La compétition des ARNs pour la RNase E, un mécanisme régulant leur dégradation et le métabolisme de l'énergie et du carbone dans la cellule – RECOM
Les capacités de biotransformation des cellules sont directement liées au métabolisme cellulaire. Le processus enzymatique de dégradation des ARN participe à la régulation du métabolisme en contrôlant l'expression des gènes de manière post-transcriptionnelle. Des milliers de molécules d'ARN sont susceptibles d'être dégradées en même temps dans la cellule et entrent en compétition pour les enzymes de la machinerie de dégradation. Ce mécanisme de compétition et son impact sur l'activité cellulaire n'ont jamais été étudiés auparavant. Dans le projet RECOM, nous caractériserons, pour la première fois, le mécanisme de compétition in vivo lorsque des milliers d'ARN différents entrent en compétition pour la fixation de la RNase E, enzyme qui initie la dégradation des ARN chez E. coli. Une approche d'enzymologie in vivo sera développée. Des perturbations dans la cellule des deux partenaires cinétiques, les substrats ou l'enzyme, en utilisant une série de mutants ciblés seront réalisées et les paramètres cinétiques apparents de la RNase E pour tous les ARN seront estimés par modélisation. En explorant la stabilité des ARN à l'échelle du génome, le projet remettra en question le dogme des ARN stables et instables. Afin de quantifier comment la compétition des ARN pour leur dégradation affecte l'activité des cellules d'E. coli, les métabolismes de l'énergie et du carbone seront minutieusement caractérisés par la mesure de la croissance, des métabolites et des données quantitatives intracellulaires multi-omiques. Le projet révélera le compromis cellulaire pour l'allocation des ressources intracellulaires entre la dégradation des ARN, les métabolismes du carbone et de l’énergie et fournira ainsi la première vision globale du métabolisme bactérien. Cette nouvelle vision des mécanismes régissant la vie bactérienne pourrait ouvrir la voie à de nouvelles stratégies en biotechnologie basées sur la modulation de la dégradation des ARN pour optimiser l'activité cellulaire.

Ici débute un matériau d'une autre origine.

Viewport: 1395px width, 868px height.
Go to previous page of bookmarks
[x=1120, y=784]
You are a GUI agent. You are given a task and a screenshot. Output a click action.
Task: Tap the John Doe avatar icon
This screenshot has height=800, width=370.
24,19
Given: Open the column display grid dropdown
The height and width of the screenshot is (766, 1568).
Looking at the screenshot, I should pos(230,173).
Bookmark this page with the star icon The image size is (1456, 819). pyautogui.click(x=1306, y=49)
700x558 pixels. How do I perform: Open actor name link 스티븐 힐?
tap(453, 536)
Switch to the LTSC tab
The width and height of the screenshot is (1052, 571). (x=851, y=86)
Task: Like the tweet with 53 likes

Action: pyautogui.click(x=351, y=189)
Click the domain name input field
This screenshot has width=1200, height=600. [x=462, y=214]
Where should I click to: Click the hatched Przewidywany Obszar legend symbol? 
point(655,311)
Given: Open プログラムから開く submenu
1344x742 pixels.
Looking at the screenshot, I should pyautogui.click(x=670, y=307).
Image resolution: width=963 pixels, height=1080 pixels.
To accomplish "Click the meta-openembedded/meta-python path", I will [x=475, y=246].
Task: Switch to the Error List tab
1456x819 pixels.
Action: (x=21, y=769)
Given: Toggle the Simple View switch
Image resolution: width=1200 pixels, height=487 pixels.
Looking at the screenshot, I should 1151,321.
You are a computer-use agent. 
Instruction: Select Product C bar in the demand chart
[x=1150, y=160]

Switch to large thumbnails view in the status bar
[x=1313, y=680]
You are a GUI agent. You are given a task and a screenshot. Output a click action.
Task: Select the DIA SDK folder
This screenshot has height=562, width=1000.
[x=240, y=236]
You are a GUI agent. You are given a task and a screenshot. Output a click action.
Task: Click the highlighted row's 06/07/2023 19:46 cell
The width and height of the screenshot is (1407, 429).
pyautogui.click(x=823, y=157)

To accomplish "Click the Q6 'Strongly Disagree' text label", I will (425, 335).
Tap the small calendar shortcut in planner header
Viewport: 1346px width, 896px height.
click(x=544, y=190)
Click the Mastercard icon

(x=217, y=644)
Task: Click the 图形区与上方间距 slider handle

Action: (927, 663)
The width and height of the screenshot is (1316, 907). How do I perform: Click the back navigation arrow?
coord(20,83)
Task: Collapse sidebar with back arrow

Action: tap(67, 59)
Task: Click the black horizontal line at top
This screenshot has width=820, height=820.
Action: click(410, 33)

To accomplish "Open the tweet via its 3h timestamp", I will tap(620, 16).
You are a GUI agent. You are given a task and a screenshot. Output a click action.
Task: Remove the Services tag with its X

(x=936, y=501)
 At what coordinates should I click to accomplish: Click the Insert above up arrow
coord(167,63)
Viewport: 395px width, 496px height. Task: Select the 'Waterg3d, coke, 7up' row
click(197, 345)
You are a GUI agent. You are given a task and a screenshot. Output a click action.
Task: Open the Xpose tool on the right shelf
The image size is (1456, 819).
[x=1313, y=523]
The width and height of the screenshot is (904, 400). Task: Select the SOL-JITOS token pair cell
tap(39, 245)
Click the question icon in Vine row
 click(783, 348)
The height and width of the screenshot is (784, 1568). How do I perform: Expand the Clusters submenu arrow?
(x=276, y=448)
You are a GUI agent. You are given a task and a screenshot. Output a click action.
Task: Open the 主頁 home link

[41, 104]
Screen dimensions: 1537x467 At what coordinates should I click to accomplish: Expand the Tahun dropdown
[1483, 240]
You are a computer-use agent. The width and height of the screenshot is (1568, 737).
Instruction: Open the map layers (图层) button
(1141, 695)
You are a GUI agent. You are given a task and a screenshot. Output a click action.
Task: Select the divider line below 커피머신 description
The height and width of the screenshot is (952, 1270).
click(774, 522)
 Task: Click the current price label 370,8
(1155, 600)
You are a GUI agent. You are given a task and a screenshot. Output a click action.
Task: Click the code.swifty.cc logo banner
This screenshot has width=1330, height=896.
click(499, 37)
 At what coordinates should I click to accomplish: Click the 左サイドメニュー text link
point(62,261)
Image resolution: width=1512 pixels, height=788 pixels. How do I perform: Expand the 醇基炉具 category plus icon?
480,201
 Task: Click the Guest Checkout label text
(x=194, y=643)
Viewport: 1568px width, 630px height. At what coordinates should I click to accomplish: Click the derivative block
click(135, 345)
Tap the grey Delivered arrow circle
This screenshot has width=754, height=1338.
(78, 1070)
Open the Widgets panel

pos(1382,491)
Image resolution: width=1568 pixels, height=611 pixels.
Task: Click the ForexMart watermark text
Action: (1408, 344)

Le projet RECOM porte sur les principes fondamentaux de la biochimie/microbiologie. En raison de la nouveauté de l'approche, des impacts scientifiques importants sont attendus à court, moyen ou long terme, dans les domaines de l'enzymologie, de la bioénergétique, du métabolisme microbien et de la modélisation. En plus de ces impacts scientifiques en recherche fondamentale disciplinaire, des impacts économiques et sociaux importants sont attendus à plus long terme grâce à l'identification dans le programme de travail de stratégies prometteuses pour l'optimisation de l'activité bactérienne pour des applications en biotechnologie et biologie de synthèse.
Coordination du projet
Muriel COCAIGN-BOUSQUET (Toulouse Biotechnology Institute)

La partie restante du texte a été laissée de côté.